What is Muscle Energy Technique(MET)?

header_metMET is one of the most popular forms of osteopathic manipulative diagnosis and treatment. The diagnosis is determined after examining for: segmental positional faults(Type I dysfunctions) and movement limitations(Type II dysfunctions). When the diagnosis is made, the practitioner must properly position the joint(finding movement barriers in 3 different planes) in preparation for the patient’s active isometric muscle contraction.  The practitioner repositions that joint following each controlled contraction to gain motion. It was first described in 1948 by Fred Mitchell, Sr, D.O.* and has been refined over the 60+ years since then. While pain is the most common reason for the patient to seek treatment, MET is specifically directed at joint dysfunction.

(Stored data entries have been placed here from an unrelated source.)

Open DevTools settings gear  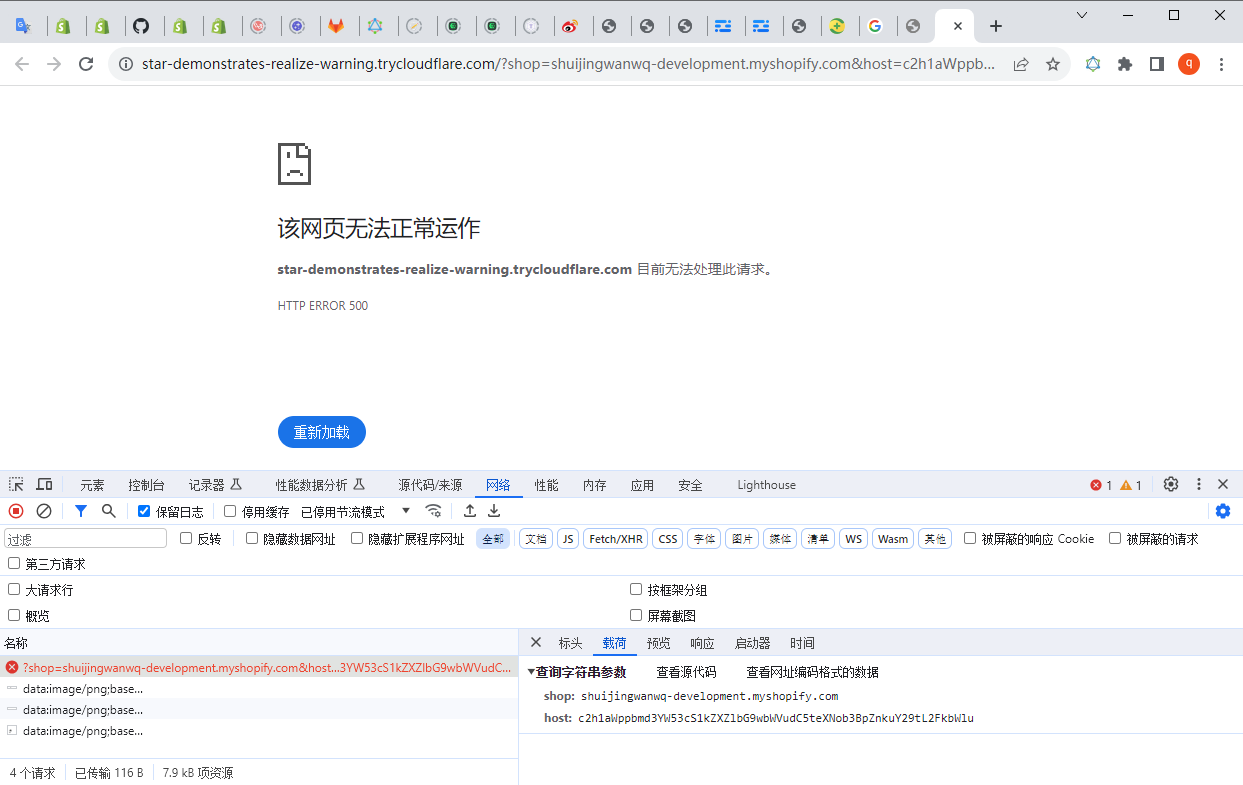click(x=1171, y=484)
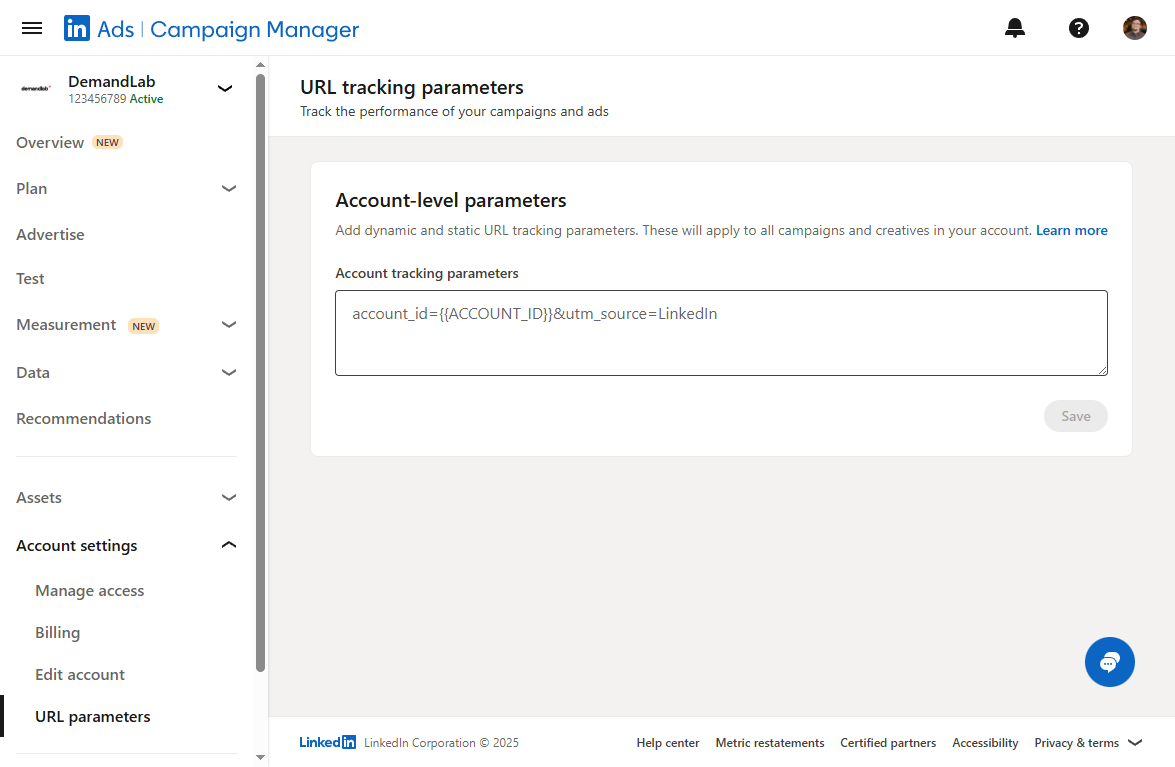Screen dimensions: 1175x767
Task: Expand the Privacy & terms footer menu
Action: point(1134,743)
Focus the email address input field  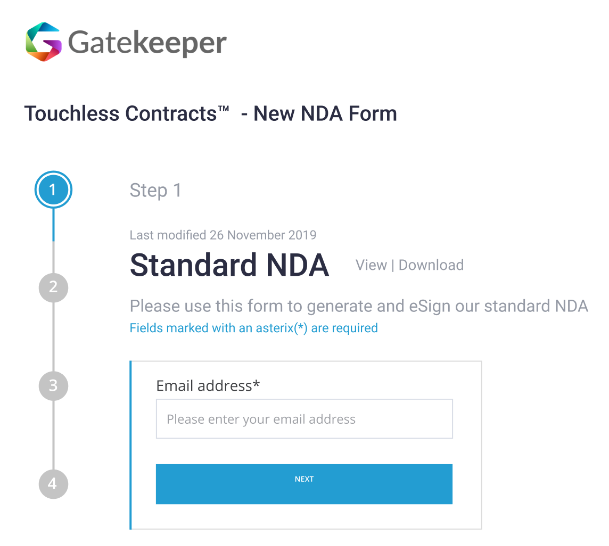click(304, 419)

By resolving these limitations, the practician can successfully improve: somatic dysfunction such as decreased range of motion, edema, muscular hypertonicity, sacroiliac dysfunction, respiratory dysfunction, pain, etc.

Since the treatment is directed at engaging motion restriction directly, it is categorized in the family of direct techniques with high velocity thrust technique.  But it is far more gentle and does not carry the risk of injury found with thrust technique.

Physiological mechanism: The isometric contraction is known to produce the following physiologic changes:

  • Golgi tendon organ activation results in direct inhibition of agonist muscles
  • A reflexive reciprocal inhibition occurs at the antagonistic muscles
  • As the patient relaxes, agonist and antagonist muscles remain inhibited allowing the joint to be moved further into the restricted range of motion.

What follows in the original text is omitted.